SELECTED EXCERPT =>
▶

I dumped GMail

tags: gmail  google-plus 

I’ve stopped using GMail as my main email account. I’m not completely shutting down my brian.d.foy@gmail.com account, but I’m changing over all my account contact emails in various services and so on. Maybe in a couple of years I’ll shut down GMail completely.

As you read this, you might ask “What about Facebook?”. I tried Facebook once when it started, but then gave it up completely. I don’t do social media, IRC, chat, and so on. Specifically though, I easily saw the evil that Facebook was before people really knew about it. GMail is different because it’s supposed to be just mail.

Instead, I’ve switched to briandfoy@pobox.com, which is backed by FastMail. I’ve know about pobox.com forever and maybe I tried it out for awhile a long time ago. That was the extent of my research to my email alternative. I paid $250 for five years, used their easy import tools, and I was on my way. It’s not as slick, it’s a bit clunky, but I only miss one thing: “Filter messages like these”. That’s a different story.

In the beginning

There were plenty of reasons to use GMail for as long as I did:

  • I wanted to get my email from any computer, including those in hotel business centers. That seems like an odd requirement now that everything is cloud based.
  • I’m inclined to use Apple services, but they are possibly more inept at services than Google has been. And their old-school email clients are the reason I preferred GMail anyway.
  • I hate running my own mail server. I’ve done it, and that’s just not how I want to spend my time.
  • GMail and GCal cooperated nicely since various things such as ticket purchases automatically showed up in my calendar.

That was then, this is now

There are plenty of reasons that people are leaving GMail:

  • It was interesting in 2004, when it was better than Yahoo!, Geocities, AOL, Compuserve, and whatever else we were trying to use.
  • It had virtually unlimited storage when it started, but after 17 years using it, I was bumping up against its limit. That’s right, my GMail account was almost old enough to vote.

◀

TASK REQUIREMENTS => Copy the GMail post again, beginning at "As you read" and stopping after "a different story.", and switch every "Facebook" to "MySpace".

SUPPLIED INFORMATION =>
▶

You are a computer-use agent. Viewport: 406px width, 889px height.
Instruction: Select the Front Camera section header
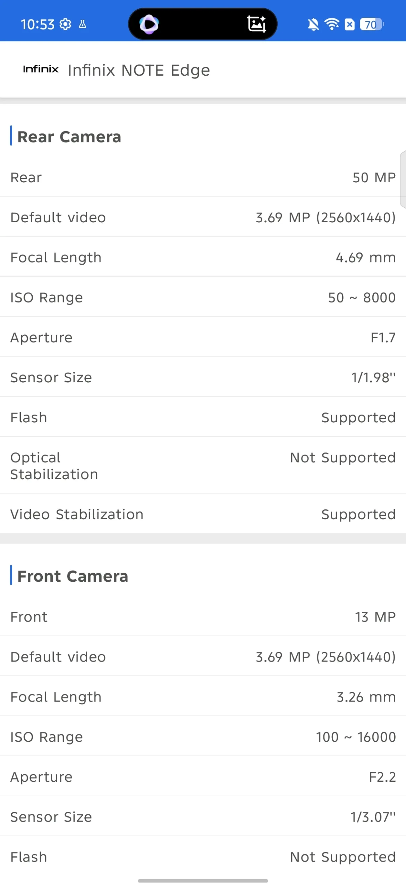click(73, 576)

◀

REPLY TO THE TASK =>
As you read this, you might ask “What about MySpace?”. I tried MySpace once when it started, but then gave it up completely. I don’t do social media, IRC, chat, and so on. Specifically though, I easily saw the evil that MySpace was before people really knew about it. GMail is different because it’s supposed to be just mail.

Instead, I’ve switched to briandfoy@pobox.com, which is backed by FastMail. I’ve know about pobox.com forever and maybe I tried it out for awhile a long time ago. That was the extent of my research to my email alternative. I paid $250 for five years, used their easy import tools, and I was on my way. It’s not as slick, it’s a bit clunky, but I only miss one thing: “Filter messages like these”. That’s a different story.